Various Chinese microblog websites are seen on a screen in this photo illustration taken in Beijing, Sep. 13, 2011.
May 20, 2013
BEIJING — China’s Internet is brimming with disclosures of officials collecting bribes, homes and luxury accessories as casually as they do mistresses.
But while the government tolerates such anti-corruption vigilantism, it is also extremely leery of the threat the Internet can pose to Communist Party rule.
The Internet is the new tool in the fight against corruption – a cornerstone policy of new President Xi Jinping, who has pledged to tackle the problem head-on.
But while acknowledging that China’s online world is helpful, authorities have also moved quickly to quash rumors that might fan protests that could escalate out of control, deleting microblog posts or even entire accounts.
The accounts of two people who spread potentially panic-inducing rumors of bird flu breaking out in Guizhou province were erased, according to the China Daily newspaper.
He Bing, vice president of the law school at China University of Political Science and Law, told media that his Twitter-like microblog, or “weibo”, was closed down after he forwarded what turned out to be a rumor of a student killing an Internet enforcement officer who had suspended his account.
Author Murong Xuecun, an outspoken censorship critic, said his four weibo accounts, with 8.5 million combined followers, were deleted after he posted criticism of restrictions on what university teachers can discuss with students.

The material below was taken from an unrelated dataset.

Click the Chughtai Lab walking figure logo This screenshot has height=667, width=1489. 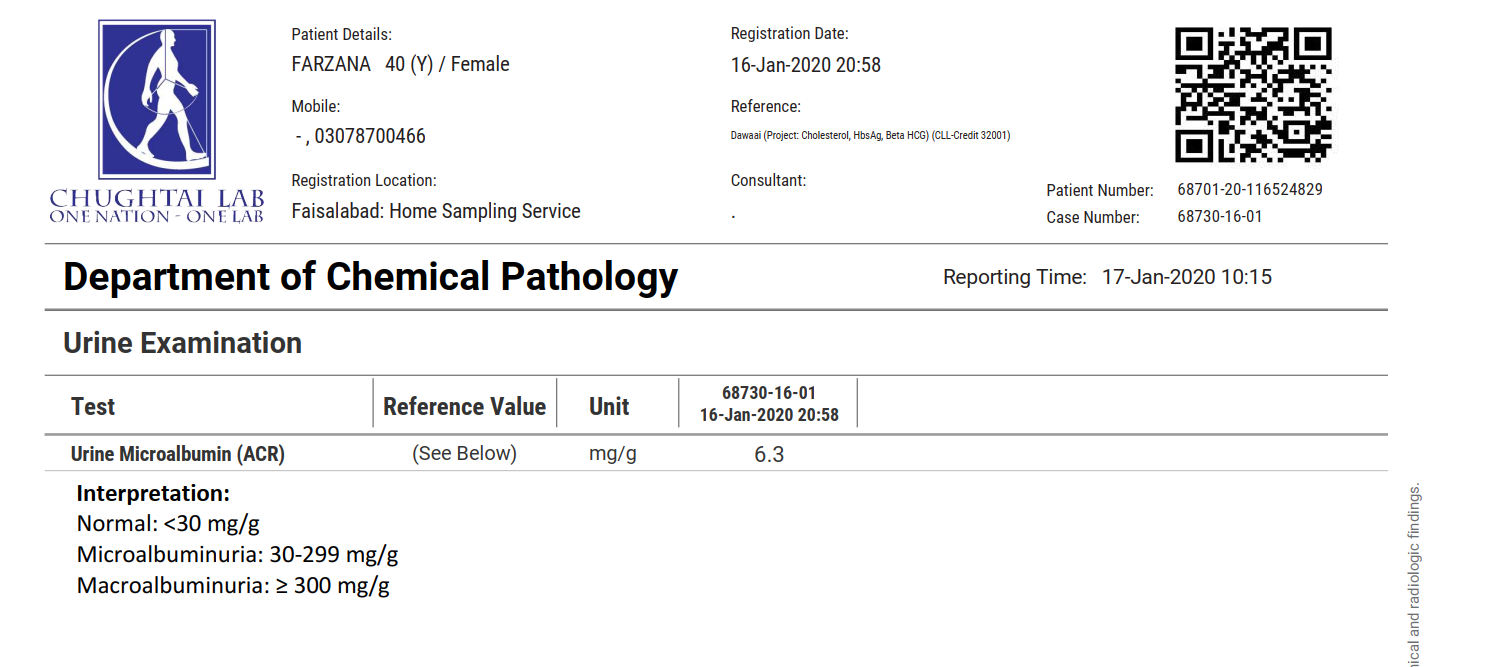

China unveiled tighter Internet controls in December, legalizing the deletion of posts and accounts, underscoring the government’s desire to muzzle online debate.
Those convicted of spreading rumors and false reports can be jailed for up to 10 years.
China has more than a half-billion Internet users, and the great popularity of weibo has spawned a legion of corruption watchdogs whose posts can circulate among millions.
“Citizens have readily transitioned from being extremely reluctant to voice their views to being extremely competitive about trying to get their views out there and to gain followers,” said Ken Lieberthal of the Brookings Institution in Washington.
Punished for posting
But protests could threaten stability and the disciplinary apparatus has moved quickly to squelch hearsay.
Police this month detained a 28-year-old Beijing woman for posting that another woman, 22, was gang-raped and thrown off a building to her death and that police refused to investigate.
Police said the victim committed suicide, but were alarmed when hundreds protested against her death, demanding an inquiry.
Also this month, four people in Xinjiang province in China’s northwest were given five days’ detention for spreading rumors about a murder that police say never happened.
The latest bureaucrat to fall from grace thanks to the Internet was Liu Tienan, sacked last week as deputy chief of the National Development and Reform Commission.
Liu was accused by a journalist in microblog posts of helping to defraud banks of $200 million and of threatening to kill his mistress who reportedly balked at the scheme.
Media fanfare about Liu’s downfall “suggested the ruling party welcomes netizens to join the anti-corruption campaign”, Zhou Shuzhen, a professor at Renmin University in Beijing told the state news agency Xinhua.
The Internet has snared numerous victims.
An official in Shanxi province was dubbed “watch brother” after cybersleuths posted photos of him wearing luxury timepieces. A deputy bank manager became known online as “house sister” for buying 20 properties in northwest China worth some $160 million and more than 40 in Beijing.
One of the most notorious cases burst into public view last November, with video posted online of Lei Zhengfu, a squat and now-former apparatchik in Chongqing, having sex with an 18-year-old mistress.
Yet another official, ex-chief of the Central Compilation and Translation Bureau, Yi Junqing, was sacked in January when his mistress posted details of their affair.
“These days the government can’t ignore this kind of social pressure because it faces increasing questions of its own legitimacy,” says Li Datong, a former journalist who lost his job for challenging censorship.
But while Xi has pledged to hunt down corrupt “flies” as well as “tigers”, referring to low- and high-ranking officials, the public is still waiting for a big catch.
“We have some pretty large-size flies, but no small tigers,” said Minxin Pei of Claremont McKenna College in the United States. “The next test case will be to see whether the government will allow a minister’s wrong deeds to be exposed, and then to go after him.”
The saga of Bo Xilai, a Politburo member drummed out of the party and arrested for corruption and whose wife was convicted last year of the murder of a British businessman, occurred before Xi became president and party chief.
China’s ultimate rulers, the seven members of the Communist Party Politburo’s Standing Committee, are “off limits” for corruption probes, Pei said.
The government responded with fury when the New York Times reported in October that relatives and associates of then-premier and Standing Committee member Wen Jiabao had secretly accumulated at least $2.7 billion in assets.
The Times’ website has remained blocked in China since then.